El finlandés considera que el automóvil ha mostrado progresos. Según su valoración, el equipo ha conseguido incrementar el ritmo y mejorar la fiabilidad a medida que avanzó la temporada.

Ese progreso puede ser incluso más importante que un resultado aislado en esta primera etapa. La construcción de una escudería competitiva requiere desarrollar simultáneamente el monoplaza, los procedimientos internos y la capacidad de interpretar rápidamente los datos obtenidos durante los fines de semana de carrera.

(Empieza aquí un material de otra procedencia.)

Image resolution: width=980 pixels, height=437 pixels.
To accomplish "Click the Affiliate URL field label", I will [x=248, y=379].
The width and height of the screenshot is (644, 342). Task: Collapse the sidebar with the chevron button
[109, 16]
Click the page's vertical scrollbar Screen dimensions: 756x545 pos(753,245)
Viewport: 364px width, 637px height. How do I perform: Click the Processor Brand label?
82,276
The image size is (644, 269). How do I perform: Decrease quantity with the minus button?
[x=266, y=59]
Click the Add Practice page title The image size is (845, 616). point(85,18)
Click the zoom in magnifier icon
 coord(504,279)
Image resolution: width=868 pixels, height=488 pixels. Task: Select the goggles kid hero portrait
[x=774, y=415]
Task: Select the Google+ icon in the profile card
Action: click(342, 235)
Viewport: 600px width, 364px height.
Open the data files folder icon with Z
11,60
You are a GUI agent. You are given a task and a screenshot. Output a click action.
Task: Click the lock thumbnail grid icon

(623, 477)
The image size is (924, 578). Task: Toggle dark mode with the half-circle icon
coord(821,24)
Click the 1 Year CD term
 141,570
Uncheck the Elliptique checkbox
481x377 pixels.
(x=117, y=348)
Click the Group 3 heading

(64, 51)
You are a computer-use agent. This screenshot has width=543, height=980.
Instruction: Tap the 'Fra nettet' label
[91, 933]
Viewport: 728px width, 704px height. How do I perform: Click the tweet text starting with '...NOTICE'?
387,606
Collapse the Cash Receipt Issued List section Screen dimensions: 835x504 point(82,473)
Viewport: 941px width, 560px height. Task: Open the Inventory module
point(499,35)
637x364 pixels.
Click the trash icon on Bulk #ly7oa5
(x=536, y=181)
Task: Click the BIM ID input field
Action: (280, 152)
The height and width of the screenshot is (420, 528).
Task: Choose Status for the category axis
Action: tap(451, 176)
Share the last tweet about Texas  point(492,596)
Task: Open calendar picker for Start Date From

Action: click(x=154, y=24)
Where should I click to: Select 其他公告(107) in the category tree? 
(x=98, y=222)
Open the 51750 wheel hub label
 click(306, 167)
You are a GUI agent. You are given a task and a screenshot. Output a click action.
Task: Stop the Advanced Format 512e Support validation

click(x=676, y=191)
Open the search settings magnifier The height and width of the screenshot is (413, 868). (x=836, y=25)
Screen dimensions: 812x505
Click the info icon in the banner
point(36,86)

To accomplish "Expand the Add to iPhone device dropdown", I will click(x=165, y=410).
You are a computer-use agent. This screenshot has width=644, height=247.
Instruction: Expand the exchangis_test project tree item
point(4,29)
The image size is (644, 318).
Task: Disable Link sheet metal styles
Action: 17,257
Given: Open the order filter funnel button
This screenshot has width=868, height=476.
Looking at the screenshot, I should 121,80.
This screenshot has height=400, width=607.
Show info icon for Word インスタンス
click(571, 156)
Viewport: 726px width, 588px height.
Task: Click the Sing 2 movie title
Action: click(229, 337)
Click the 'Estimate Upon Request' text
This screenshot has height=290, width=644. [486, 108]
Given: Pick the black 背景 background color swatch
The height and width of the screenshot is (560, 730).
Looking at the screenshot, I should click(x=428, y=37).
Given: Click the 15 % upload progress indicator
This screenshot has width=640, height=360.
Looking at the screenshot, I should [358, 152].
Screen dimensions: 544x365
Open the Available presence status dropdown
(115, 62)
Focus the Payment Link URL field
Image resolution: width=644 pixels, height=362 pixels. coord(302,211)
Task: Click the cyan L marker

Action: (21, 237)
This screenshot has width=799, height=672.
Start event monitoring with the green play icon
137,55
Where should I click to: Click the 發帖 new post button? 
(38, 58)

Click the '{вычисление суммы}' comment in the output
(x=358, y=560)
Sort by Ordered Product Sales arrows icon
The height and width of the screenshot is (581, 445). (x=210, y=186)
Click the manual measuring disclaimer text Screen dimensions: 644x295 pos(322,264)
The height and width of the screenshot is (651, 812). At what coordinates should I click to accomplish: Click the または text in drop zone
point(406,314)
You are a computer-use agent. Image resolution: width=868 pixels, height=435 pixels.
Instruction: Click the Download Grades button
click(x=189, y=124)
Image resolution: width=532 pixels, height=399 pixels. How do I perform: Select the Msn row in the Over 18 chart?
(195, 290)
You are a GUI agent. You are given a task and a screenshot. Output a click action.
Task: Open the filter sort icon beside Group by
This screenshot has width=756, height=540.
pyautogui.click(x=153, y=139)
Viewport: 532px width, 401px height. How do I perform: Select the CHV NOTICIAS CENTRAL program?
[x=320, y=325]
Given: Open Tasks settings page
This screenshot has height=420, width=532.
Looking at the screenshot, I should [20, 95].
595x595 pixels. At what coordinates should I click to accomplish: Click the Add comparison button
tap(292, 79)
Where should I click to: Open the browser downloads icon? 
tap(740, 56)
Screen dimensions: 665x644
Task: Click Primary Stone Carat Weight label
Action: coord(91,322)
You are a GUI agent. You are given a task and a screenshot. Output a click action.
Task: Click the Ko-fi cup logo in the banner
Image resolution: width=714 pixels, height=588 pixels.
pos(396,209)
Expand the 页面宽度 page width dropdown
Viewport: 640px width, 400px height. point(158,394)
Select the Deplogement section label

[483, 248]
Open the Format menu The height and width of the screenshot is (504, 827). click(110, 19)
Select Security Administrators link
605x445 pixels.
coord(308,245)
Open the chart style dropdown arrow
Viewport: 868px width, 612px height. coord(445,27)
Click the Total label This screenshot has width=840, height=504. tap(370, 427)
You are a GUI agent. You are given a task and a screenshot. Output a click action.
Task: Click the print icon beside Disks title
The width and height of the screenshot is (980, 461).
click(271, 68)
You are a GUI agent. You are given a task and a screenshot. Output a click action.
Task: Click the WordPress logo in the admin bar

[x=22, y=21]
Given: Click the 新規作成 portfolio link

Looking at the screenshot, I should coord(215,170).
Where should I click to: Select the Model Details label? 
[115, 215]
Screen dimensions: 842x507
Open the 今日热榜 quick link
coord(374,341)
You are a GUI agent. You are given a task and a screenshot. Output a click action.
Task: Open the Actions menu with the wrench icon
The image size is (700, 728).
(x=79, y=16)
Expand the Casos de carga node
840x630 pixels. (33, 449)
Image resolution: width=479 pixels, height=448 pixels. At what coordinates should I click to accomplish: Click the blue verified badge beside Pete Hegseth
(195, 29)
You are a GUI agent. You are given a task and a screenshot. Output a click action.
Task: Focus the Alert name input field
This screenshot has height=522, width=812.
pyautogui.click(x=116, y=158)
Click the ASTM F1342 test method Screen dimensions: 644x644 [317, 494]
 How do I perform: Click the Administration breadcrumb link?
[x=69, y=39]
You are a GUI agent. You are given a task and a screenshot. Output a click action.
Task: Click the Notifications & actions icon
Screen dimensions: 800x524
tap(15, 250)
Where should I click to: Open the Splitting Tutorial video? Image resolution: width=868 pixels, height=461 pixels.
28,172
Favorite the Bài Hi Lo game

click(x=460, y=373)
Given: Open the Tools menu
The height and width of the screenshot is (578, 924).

El verdadero reto comienza ahora

La temporada todavía representa una fase de construcción para Cadillac. El equipo necesita transformar las mejoras que Bottas percibe en resultados concretos: mejores posiciones de clasificación, carreras sin problemas mecánicos y, finalmente, sus primeros puntos.

Ahí también estará una de las grandes responsabilidades de Pérez y Bottas. La experiencia de ambos puede ayudar a identificar qué necesita el automóvil, pero será el trabajo colectivo el que determine cuánto puede avanzar Cadillac.

Por eso, las palabras de Bottas sobre Pérez trascienden el simple elogio entre compañeros. En un proyecto que todavía está buscando establecer sus bases, contar con dos pilotos capaces de trabajar juntos y aportar experiencia puede ser una ventaja estratégica.

Cadillac aún está lejos de competir por los puestos delanteros, pero el mensaje del finlandés apunta a una conclusión importante: el éxito de este proyecto no dependerá solamente de la velocidad que tenga el automóvil hoy, sino de la capacidad del equipo para aprender, corregir y construir sobre cada experiencia.

Y en ese camino, la colaboración entre Bottas y Checo Pérez puede terminar siendo uno de los primeros pilares sobre los que Cadillac construya su futuro en la Fórmula 1.